About this exercise:
Rewrite the records from the start through the line containing "menu-pomoc: Pomoć is", swapping "screenshot" for "screen capture" and leaving everything else the same. Leave the pictures out of your answer.

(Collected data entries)
== Segment start ==

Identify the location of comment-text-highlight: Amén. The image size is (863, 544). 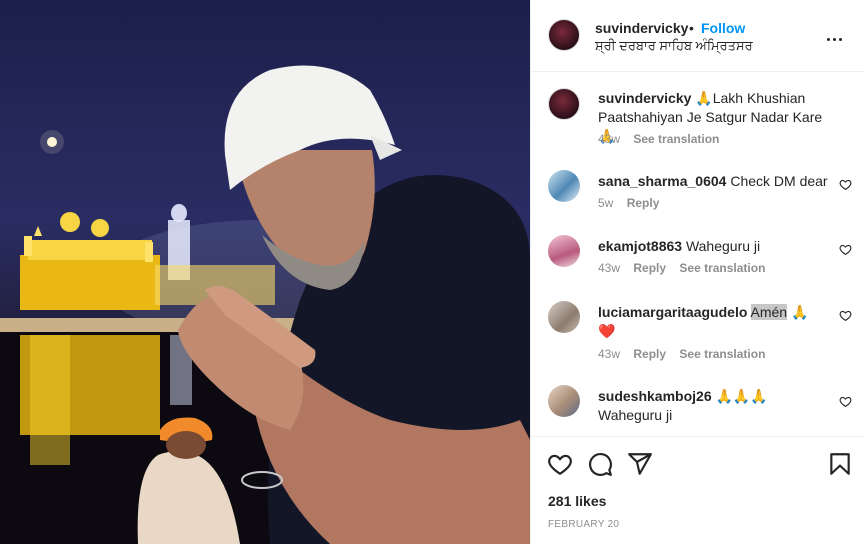
(769, 312).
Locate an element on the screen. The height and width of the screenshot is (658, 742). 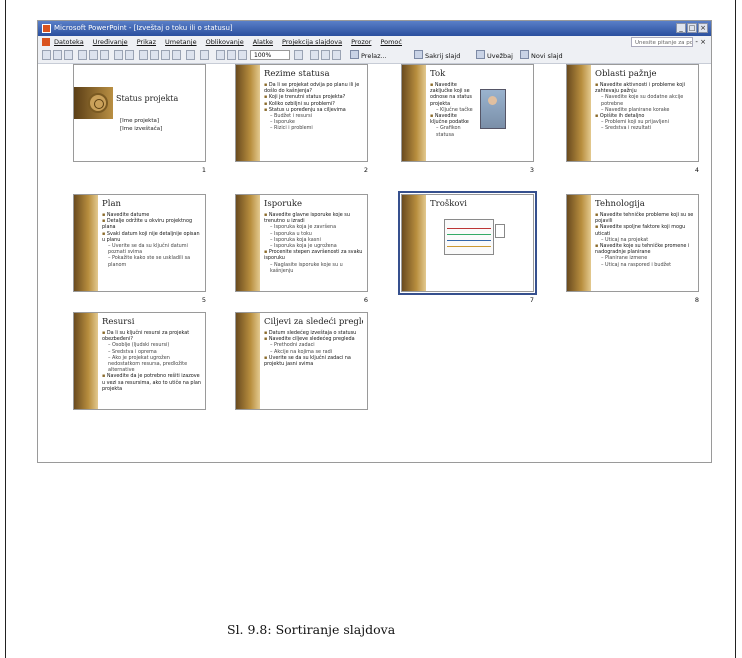
menu-pomoc: Pomoć is located at coordinates (391, 42).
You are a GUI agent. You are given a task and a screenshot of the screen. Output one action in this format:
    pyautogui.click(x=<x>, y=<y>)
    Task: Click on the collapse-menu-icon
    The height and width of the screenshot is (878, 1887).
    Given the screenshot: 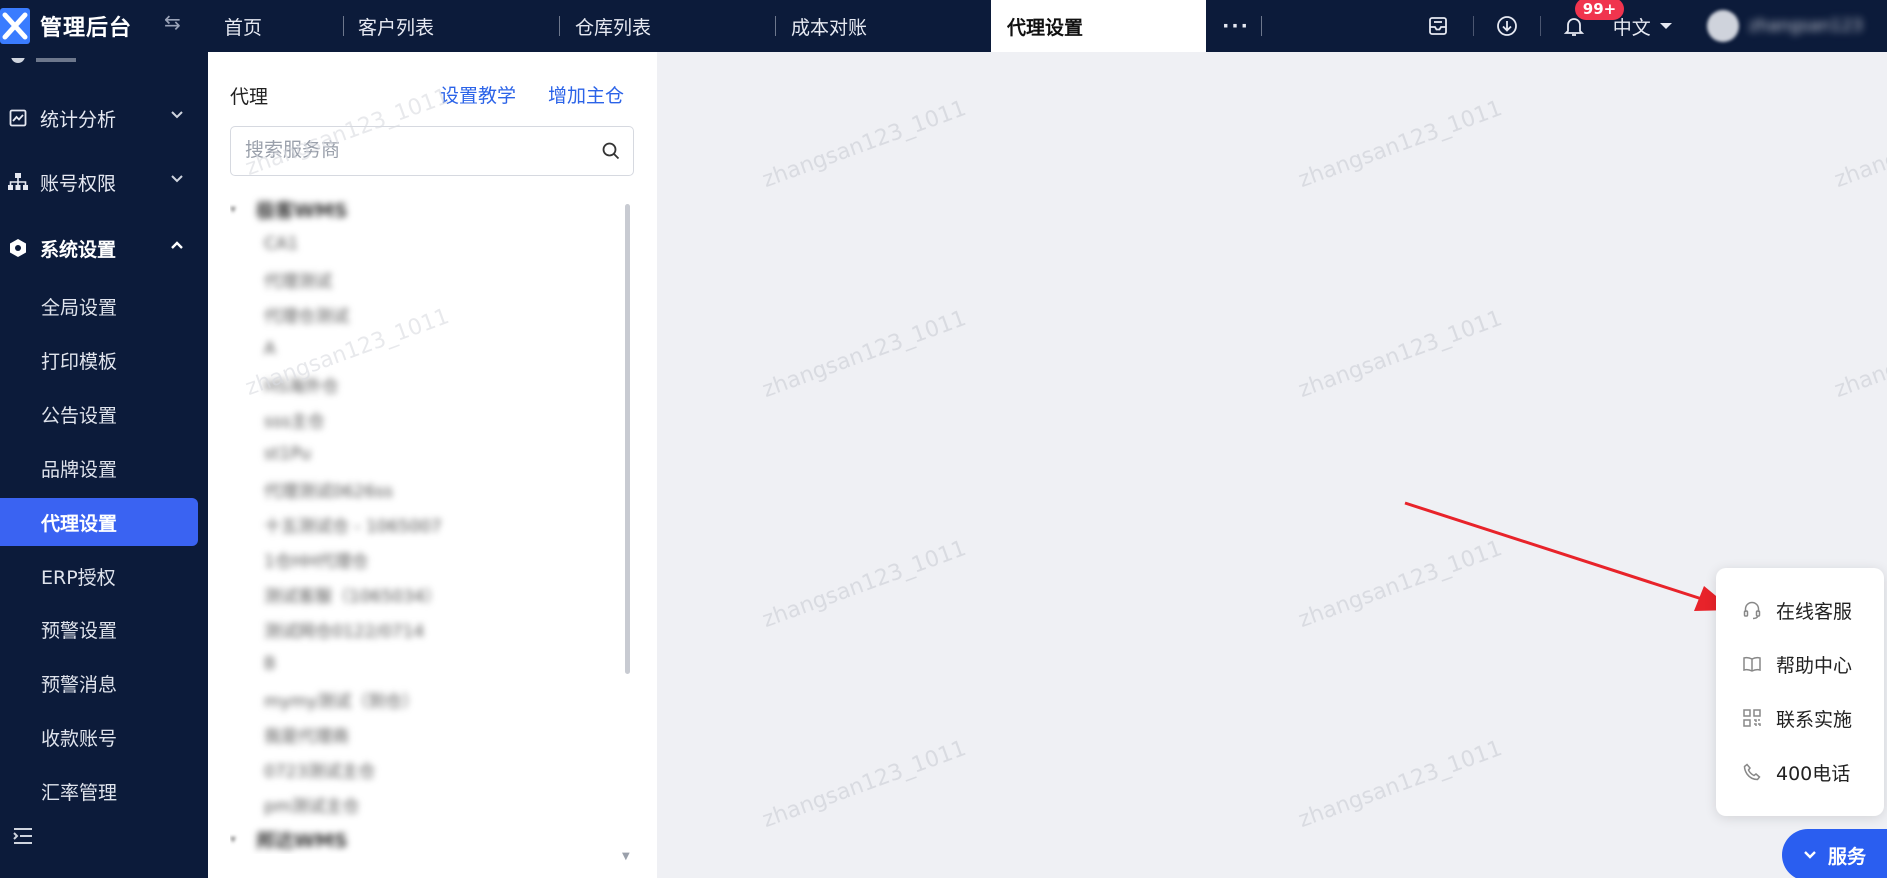 What is the action you would take?
    pyautogui.click(x=23, y=838)
    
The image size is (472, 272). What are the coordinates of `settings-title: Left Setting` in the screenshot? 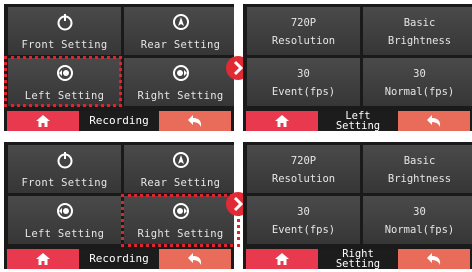 It's located at (358, 121).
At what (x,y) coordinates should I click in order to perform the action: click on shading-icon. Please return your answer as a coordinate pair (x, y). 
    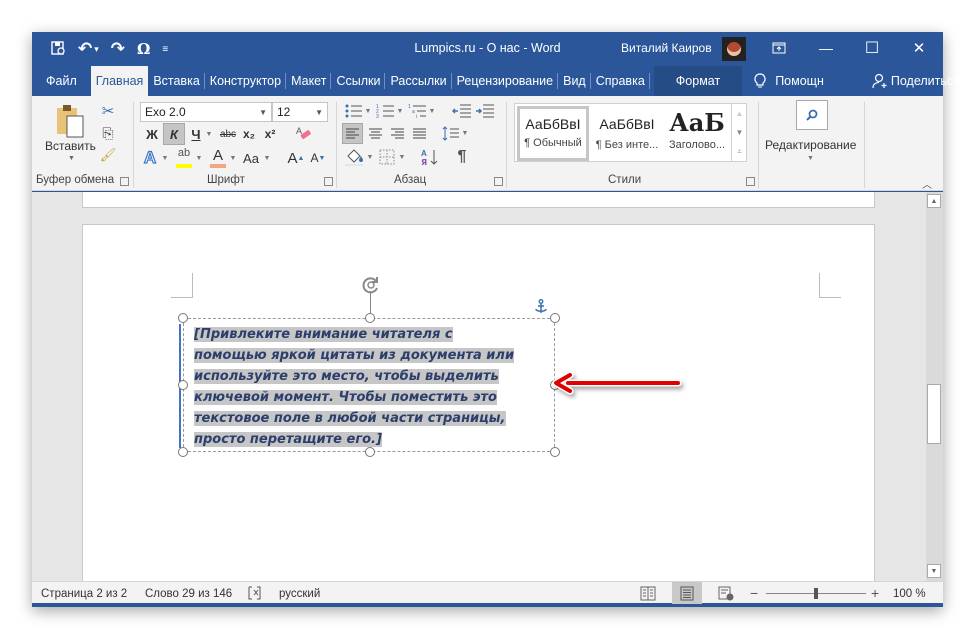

== Segment end ==

Expected answer:
Identify the location of comment-text-highlight: Amén. The image size is (863, 544). 
(769, 312).
Locate an element on the screen. The height and width of the screen capture is (658, 742). 
menu-pomoc: Pomoć is located at coordinates (391, 42).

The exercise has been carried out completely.